Print the entries starting with the line containing "This screenshot has height=580, width=600." and going on through the end of the entries, reproducing each line without any change.

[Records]
:::::

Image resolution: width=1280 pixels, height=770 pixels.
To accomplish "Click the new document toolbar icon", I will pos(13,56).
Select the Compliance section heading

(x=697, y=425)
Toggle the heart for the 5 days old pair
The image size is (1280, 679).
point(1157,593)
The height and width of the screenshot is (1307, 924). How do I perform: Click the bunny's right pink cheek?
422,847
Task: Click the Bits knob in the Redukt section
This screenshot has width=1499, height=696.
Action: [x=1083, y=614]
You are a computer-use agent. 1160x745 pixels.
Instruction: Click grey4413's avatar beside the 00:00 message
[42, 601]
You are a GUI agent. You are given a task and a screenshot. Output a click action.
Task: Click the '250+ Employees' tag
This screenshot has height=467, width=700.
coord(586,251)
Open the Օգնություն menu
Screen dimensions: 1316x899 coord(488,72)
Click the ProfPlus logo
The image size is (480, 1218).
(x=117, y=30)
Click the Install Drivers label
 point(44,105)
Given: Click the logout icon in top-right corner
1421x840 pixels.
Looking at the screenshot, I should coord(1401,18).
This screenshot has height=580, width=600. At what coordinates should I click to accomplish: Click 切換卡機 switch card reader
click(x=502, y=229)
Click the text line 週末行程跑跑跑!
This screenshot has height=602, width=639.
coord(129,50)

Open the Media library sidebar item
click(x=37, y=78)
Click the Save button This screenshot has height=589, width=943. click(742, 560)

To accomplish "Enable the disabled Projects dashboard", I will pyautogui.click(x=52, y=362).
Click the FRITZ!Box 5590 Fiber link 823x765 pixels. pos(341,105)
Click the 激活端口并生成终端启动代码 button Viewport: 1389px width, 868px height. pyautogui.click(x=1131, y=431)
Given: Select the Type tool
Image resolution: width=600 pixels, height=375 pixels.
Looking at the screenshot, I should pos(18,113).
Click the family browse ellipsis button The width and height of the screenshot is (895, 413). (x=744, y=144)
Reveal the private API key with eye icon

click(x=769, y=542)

:::::

▸ **EXERCISE ANSWER**:
This screenshot has height=580, width=600. At what coordinates should I click to accomplish: Click 切換卡機 switch card reader
click(x=502, y=229)
Click the text line 週末行程跑跑跑!
This screenshot has height=602, width=639.
coord(129,50)

Open the Media library sidebar item
click(x=37, y=78)
Click the Save button This screenshot has height=589, width=943. click(742, 560)

To accomplish "Enable the disabled Projects dashboard", I will pyautogui.click(x=52, y=362).
Click the FRITZ!Box 5590 Fiber link 823x765 pixels. pos(341,105)
Click the 激活端口并生成终端启动代码 button Viewport: 1389px width, 868px height. pyautogui.click(x=1131, y=431)
Given: Select the Type tool
Image resolution: width=600 pixels, height=375 pixels.
Looking at the screenshot, I should pos(18,113).
Click the family browse ellipsis button The width and height of the screenshot is (895, 413). (x=744, y=144)
Reveal the private API key with eye icon

click(x=769, y=542)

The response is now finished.